You should see a gynecologist, sexual health clinic, or knowledgeable primary care provider if:

  • Sex hurts regularly or enough that you avoid it.
  • You have bleeding after sex, new or bad-smelling discharge, fever, or pelvic pain not just during sex.
  • You’ve had a new partner or unprotected sex and worry about an infection.
  • You’re postpartum, perimenopausal, or menopausal and noticing new dryness or pain.
  • Pain is affecting your mental health, relationship, or quality of life.

Seek urgent or emergency help if you have very severe pelvic pain, fever, or feel very unwell.

A Quick Example Story

Imagine someone in their late 20s who notices sex suddenly starts to burn and feel raw every time they have intercourse. They were fine before. After a few weeks, they see a clinician who finds a yeast infection plus irritation from a new scented wash. With treatment, switching products, and using lube for a while, sex becomes comfortable again. Situations can be more complex (like endometriosis or trauma-related pain), but the pattern is similar: there is a cause, and there are options to help.

Important Note

I can’t examine you or give a personal diagnosis here. If sex hurts—especially if it keeps happening—please talk to a healthcare provider in person. If you want, you can copy a line like:

“I’m having pain during sex. It feels like [burning / sharp / deep / at the entrance], and it happens [every time / only in some positions / since X]. I’d like to figure out what’s causing it.”
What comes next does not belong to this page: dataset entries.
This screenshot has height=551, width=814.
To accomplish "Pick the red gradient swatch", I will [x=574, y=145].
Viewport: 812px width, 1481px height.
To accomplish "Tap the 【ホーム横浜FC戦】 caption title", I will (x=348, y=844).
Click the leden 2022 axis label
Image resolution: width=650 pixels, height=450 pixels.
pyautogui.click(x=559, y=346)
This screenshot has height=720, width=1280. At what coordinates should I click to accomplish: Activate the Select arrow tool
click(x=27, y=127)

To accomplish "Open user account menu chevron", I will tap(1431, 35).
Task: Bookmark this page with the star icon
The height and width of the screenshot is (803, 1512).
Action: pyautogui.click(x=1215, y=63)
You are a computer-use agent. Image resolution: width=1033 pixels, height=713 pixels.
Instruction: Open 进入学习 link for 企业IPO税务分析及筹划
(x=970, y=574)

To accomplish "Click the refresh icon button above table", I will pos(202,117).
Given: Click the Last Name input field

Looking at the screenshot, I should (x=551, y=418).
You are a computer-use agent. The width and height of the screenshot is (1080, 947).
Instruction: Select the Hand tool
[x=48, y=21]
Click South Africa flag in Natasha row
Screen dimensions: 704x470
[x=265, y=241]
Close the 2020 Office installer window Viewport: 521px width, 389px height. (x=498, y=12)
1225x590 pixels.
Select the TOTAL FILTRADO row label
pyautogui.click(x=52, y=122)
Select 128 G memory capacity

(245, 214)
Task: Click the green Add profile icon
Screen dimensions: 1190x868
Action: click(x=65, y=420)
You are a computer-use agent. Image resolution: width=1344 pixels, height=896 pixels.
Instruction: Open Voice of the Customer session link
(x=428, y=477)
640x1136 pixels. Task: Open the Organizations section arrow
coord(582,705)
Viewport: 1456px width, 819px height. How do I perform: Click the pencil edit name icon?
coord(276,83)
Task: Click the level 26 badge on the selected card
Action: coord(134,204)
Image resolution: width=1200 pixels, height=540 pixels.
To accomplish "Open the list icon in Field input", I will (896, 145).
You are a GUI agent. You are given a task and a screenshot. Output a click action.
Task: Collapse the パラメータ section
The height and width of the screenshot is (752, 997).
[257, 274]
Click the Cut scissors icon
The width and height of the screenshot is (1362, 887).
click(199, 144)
This gives them a clear starting point.

TL;DR: Sex can hurt for many reasons—dryness, infections, pelvic conditions like endometriosis, muscle tension, hormone shifts, or emotional factors—and it’s both common and treatable. You don’t have to live with painful sex; getting evaluated is the safest next step.

Information gathered from public forums or data available on the internet and portrayed here.